TASK TO CARRY OUT: Your response should reproduce every line of the entries that contains the word "label".

*** DATA TO USE

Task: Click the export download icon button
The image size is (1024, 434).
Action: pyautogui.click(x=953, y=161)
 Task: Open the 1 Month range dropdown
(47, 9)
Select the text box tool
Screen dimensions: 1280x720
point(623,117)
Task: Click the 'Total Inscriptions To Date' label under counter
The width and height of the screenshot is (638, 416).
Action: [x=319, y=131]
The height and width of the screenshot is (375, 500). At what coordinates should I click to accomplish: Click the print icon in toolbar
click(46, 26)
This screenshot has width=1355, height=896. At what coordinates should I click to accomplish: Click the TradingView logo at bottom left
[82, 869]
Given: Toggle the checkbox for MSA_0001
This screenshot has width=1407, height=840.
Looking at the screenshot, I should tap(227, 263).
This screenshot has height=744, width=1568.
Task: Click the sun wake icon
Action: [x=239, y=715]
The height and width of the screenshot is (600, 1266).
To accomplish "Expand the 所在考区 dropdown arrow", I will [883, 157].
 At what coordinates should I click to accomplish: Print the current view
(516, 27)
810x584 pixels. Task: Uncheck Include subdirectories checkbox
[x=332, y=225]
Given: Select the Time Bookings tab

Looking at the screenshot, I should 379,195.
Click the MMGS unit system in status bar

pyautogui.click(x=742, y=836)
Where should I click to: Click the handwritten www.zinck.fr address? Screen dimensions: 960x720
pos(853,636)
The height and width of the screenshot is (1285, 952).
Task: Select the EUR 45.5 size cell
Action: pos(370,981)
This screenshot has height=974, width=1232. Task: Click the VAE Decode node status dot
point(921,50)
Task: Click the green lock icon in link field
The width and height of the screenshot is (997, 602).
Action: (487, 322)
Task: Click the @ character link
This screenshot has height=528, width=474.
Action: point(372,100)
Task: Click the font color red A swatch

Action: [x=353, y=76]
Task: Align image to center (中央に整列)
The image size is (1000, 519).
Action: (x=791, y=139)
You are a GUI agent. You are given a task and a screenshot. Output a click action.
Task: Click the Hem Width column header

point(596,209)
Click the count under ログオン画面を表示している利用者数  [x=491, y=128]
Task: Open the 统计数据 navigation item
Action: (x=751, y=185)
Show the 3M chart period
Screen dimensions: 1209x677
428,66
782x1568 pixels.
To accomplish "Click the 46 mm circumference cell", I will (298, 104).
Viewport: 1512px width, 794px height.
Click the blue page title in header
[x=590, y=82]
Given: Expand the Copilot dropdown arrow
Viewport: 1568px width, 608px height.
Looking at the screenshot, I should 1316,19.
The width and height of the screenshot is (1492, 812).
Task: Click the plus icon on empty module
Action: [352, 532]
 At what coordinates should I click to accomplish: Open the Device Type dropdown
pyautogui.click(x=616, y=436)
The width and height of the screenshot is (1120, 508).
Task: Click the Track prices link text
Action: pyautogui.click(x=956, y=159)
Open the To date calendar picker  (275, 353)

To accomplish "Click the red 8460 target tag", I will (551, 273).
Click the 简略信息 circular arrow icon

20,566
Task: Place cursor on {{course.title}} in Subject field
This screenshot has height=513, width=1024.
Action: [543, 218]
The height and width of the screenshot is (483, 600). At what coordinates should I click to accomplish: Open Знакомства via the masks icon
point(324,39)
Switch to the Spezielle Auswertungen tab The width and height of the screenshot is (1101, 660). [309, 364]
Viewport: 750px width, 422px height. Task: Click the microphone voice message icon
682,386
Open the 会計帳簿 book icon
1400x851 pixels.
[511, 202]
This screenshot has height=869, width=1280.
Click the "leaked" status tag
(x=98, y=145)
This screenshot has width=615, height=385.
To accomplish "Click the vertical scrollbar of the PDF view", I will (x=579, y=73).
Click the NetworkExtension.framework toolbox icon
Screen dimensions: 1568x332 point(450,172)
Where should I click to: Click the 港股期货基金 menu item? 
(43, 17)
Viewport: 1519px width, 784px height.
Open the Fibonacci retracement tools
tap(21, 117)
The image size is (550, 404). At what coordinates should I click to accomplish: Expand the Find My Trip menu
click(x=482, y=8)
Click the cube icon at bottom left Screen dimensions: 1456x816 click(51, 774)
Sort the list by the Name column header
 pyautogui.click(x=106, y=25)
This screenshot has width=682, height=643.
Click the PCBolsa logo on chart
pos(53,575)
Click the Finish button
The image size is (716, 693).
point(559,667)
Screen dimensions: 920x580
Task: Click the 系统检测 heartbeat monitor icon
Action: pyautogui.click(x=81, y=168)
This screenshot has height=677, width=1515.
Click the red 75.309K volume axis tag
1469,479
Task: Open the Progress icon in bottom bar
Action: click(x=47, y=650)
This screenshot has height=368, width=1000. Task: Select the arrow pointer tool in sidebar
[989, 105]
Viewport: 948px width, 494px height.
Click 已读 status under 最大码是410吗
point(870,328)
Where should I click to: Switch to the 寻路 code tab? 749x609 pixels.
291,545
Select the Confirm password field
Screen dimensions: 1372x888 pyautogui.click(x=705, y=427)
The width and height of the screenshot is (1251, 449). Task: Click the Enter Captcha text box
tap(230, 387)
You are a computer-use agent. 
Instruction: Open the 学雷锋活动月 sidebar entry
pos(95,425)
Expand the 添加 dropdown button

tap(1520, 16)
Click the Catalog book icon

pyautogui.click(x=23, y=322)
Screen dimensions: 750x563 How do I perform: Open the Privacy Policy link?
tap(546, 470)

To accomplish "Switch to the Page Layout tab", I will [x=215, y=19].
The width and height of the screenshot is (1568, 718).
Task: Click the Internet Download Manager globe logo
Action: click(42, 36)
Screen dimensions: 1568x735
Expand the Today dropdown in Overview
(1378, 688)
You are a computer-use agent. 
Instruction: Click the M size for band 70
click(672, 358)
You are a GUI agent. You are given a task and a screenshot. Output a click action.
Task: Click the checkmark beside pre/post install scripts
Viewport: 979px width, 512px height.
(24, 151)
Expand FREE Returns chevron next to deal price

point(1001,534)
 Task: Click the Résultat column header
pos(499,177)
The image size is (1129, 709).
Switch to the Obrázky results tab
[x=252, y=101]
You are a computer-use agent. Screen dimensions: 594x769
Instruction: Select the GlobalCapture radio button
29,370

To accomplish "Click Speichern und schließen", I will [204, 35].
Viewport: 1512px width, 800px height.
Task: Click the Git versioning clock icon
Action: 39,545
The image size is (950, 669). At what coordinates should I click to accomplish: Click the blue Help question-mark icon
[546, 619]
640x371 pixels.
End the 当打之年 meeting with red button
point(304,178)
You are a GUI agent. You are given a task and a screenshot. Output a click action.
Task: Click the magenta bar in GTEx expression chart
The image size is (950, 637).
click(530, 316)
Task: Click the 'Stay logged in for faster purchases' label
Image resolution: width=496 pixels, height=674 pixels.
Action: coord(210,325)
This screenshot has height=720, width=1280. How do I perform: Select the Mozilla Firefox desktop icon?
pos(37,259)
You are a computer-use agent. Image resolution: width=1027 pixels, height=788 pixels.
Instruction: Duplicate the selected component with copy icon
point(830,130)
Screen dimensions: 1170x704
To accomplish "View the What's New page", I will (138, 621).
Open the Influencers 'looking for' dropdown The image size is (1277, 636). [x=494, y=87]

******

OUTPUT OF THE EXERCISE:
Task: Click the 'Total Inscriptions To Date' label under counter
Task: Click the 'Stay logged in for faster purchases' label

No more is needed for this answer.